What is a cryptovirus?

Cryptoviruses are unwanted programs that lock your files.  Most of them try to take a ransom from you to unlock your data.  I make a distinction between these (cryptoviruses) and ransomware that locks your whole system, as the management for each is different.  If you can log into your computer, but certain data files (perhaps most) have been locked, then you have a cryptovirus.  Read on to learn more and get your data back.  If you have you whole system locked out, then you have ransomware, which I’ll discuss in a separate post.

If you want to read something more technical, complicated cryptovirology on Wikipedia.

What does a cryptovirus do?

Specifically, these programs encrypt your files.  They do this by converting the file format into an encrypted format; a different type of file.  The properties of this file type include: encryption, which means you can’t read it until you unencrypt it; and a password.  The writers of the program may try to sell you the password.

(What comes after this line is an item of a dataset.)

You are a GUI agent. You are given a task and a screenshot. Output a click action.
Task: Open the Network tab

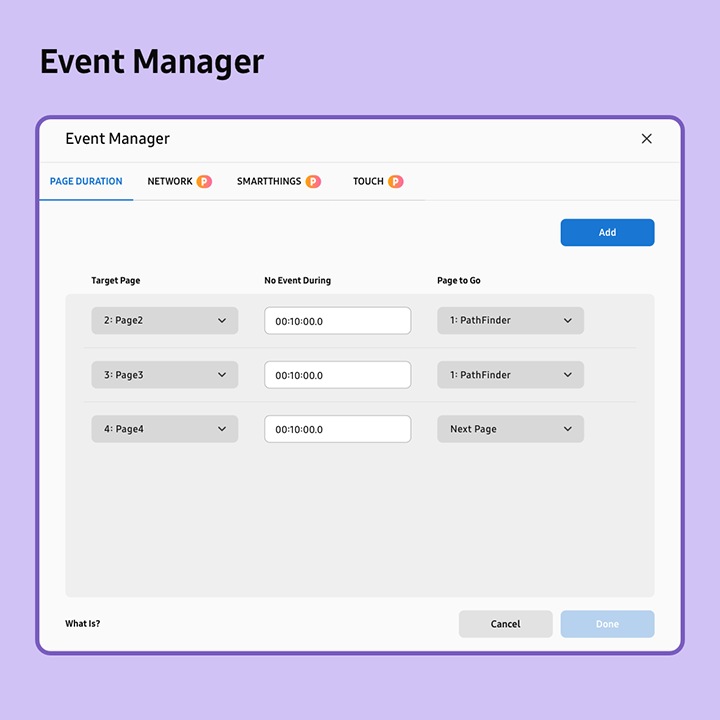(170, 182)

There is a solution if you understand what changing the file format means.

What to do if you have a cryptovirus?

Put more simply the files have just been renamed into the encrypted format.  Your computer understands the rename command to be a multi-step process.  When the computer is told to rename a file it does all of the following: create a copy with the new name and extension (including encrypting and locking in this case); then delete the old file.

Now you need to understand deletion.  This is essentially a command to remove the file from the index, but not actually delete it.  It would be like a library taking the book out of the catalogue, but not off the shelf.  You won’t see the file useless you know where and how to look.

The end result.  There are two files, your one which is hidden and the encrypted one you can see.  You need to do two things.  Recover your file and delete the encrypted one, but it is important to do things in that order.

Resources for recovering encrypted files

I have a separate post on undeleting files.

Warning about leaving the cryptovirus recovery too long

If your files are encrypted you should make this the first next thing you deal with.  The reason for this is that when the files was removed from the catalogue, it’s space was made available for other things and your computer may overwrite the data without question because it thinks there is now empty space there.  The longer you wait the more likely this is to happen and then your file will not be recoverable.